Des tests PCR pour identifier des mutations de résistance à la clarithromycine sont commercialisés, mais pas encore remboursées. Ils ont l’intérêt de ne demander que quelques heures, contre 10-12 jours pour la culture avec antibiogramme.

L’étude de la sensibilité aux antibiotiques est justifiée par le taux de résistance à la clarithromycine qui a doublé en 10 ans en Europe. En France il est passé de 14 % en 1998 à plus de 22 % aujourd’hui. « C’est une des raisons pour laquelle on ne recommande pas la stratégie test and treat, car cela entraînerait une pression de sélection pas forcément favorable », observe le Dr Lindecker.

Jamais d’urgence pour traiter

Le traitement n’est jamais une urgence et doit être différé en cas de grossesse ou d’allaitement. Il repose sur une trithérapie de dix jours par IPP, clarithromycine et amoxicilline si la souche est sensible à la clarithromycine. Si elle est résistante mais sensible à la lévofloxacine, cette dernière remplace la clarithromycine dans la trithérapie. Le taux d’efficacité de ce traitement guidé est aux alentours de 90 %. En cas de résistance à la clarithromycine et à la lévofloxacine, une quadrithérapie par IPP, sel de bismuth, tétracycline et métronidazole est prescrite pendant 10 J. En cas d’échec, un avis spécialisé doit être demandé au CNR.

En l’absence d’antibiogramme, la trithérapie probabiliste de 7 jours associant un IPP et 2 antibiotiques doit être abandonnée en raison du risque de résistance. De même le traitement séquentiel n’a plus sa place. Il est remplacé par une quadrithérapie faisant appel soit à l’association IPP, amoxicilline, clarithromycine, métronidazole pendant 14 jours (quadrithérapie dite concomitante), soit à l’association IPP, sel de bismuth, tétracycline, métronidazole pendant 10 jours (quadrithérapie avec bismuth). En cas d’échec d’une première quadrithérapie, il faut vérifier l’observance et essayer l’autre option. Si c’est un nouvel échec une gastroscopie avec biopsies et antibiogramme est indispensable.

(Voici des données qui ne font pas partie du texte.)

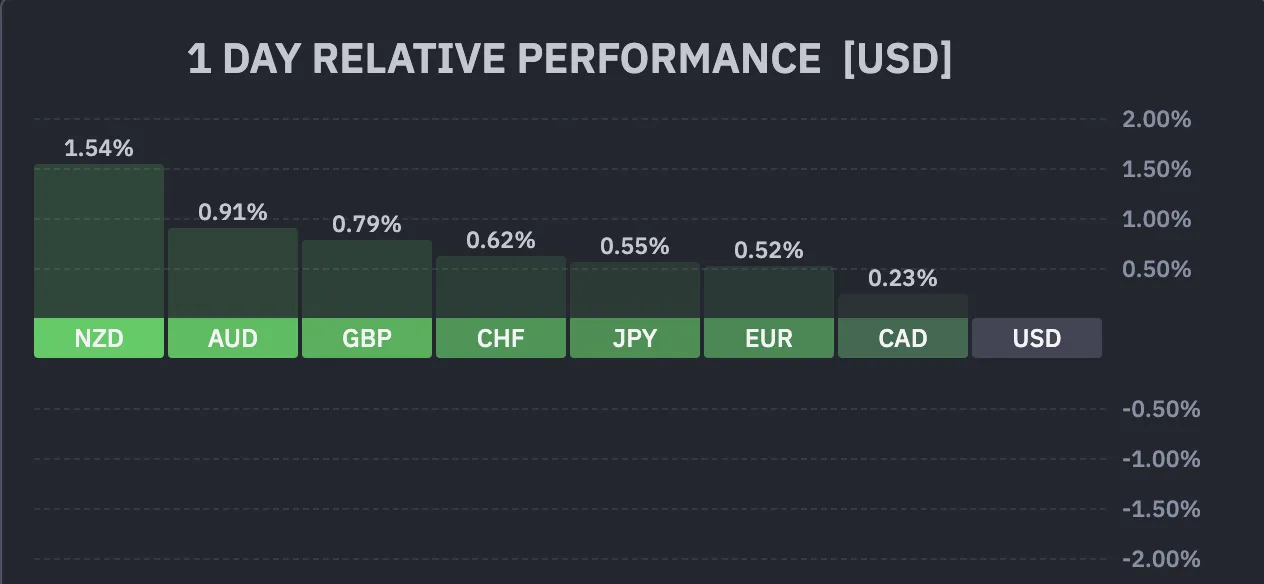Image resolution: width=1264 pixels, height=584 pixels.
Task: Choose the GBP currency label
Action: pyautogui.click(x=367, y=338)
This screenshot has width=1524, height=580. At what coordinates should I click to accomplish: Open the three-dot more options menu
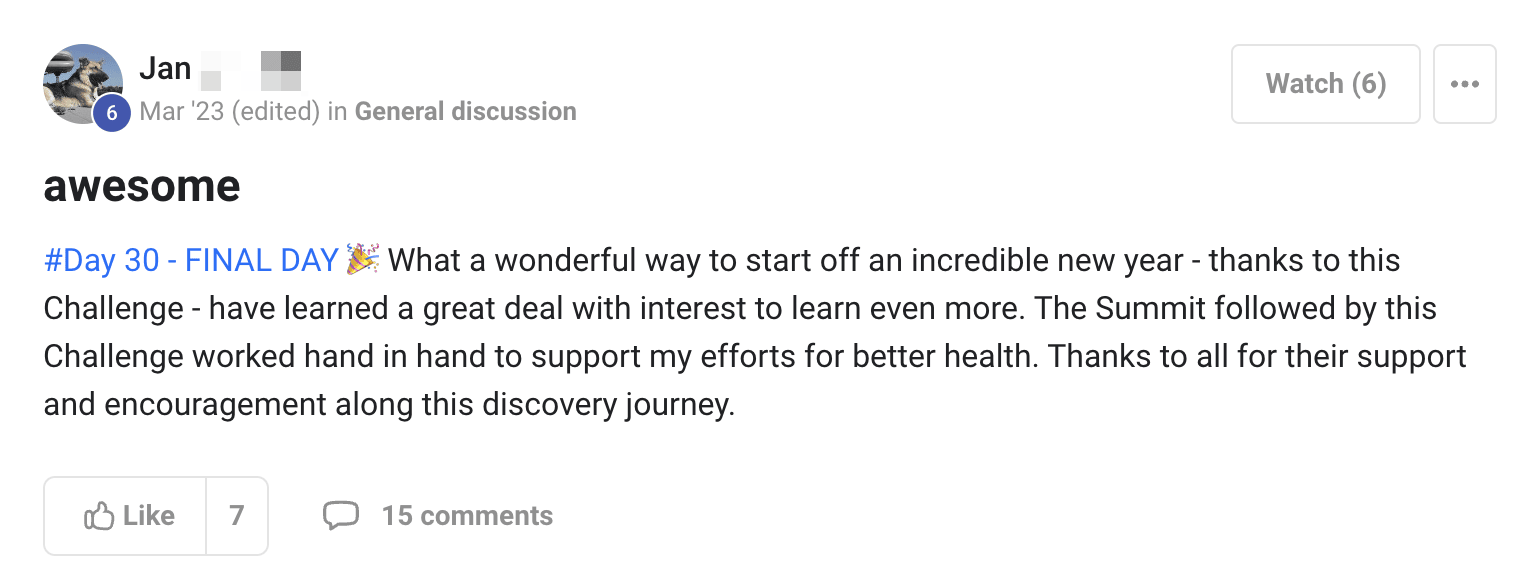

L’éradication doit être vérifiée systématiquement 4 semaines après la fin du traitement par le test respiratoire à l’urée marquée, qui est remboursé dans cette indication. La sérologie n’a aucun intérêt dans ce cas, car les anticorps persistent des mois, voire des années après l’éradication.

Des courriers pour améliorer la coordination entre professionnels

Toutes ces stratégies sont résumées dans deux fiches « pertinence des soins » proposées par la HAS. Afin d’améliorer la coordination des soins l’institution propose aussi 5 exemples de courrier type entre gastroentérologues et généralistes listant l'ensemble des points critiques à ne pas oublier. Un document à destination du patient devrait également être publié courant 2 018.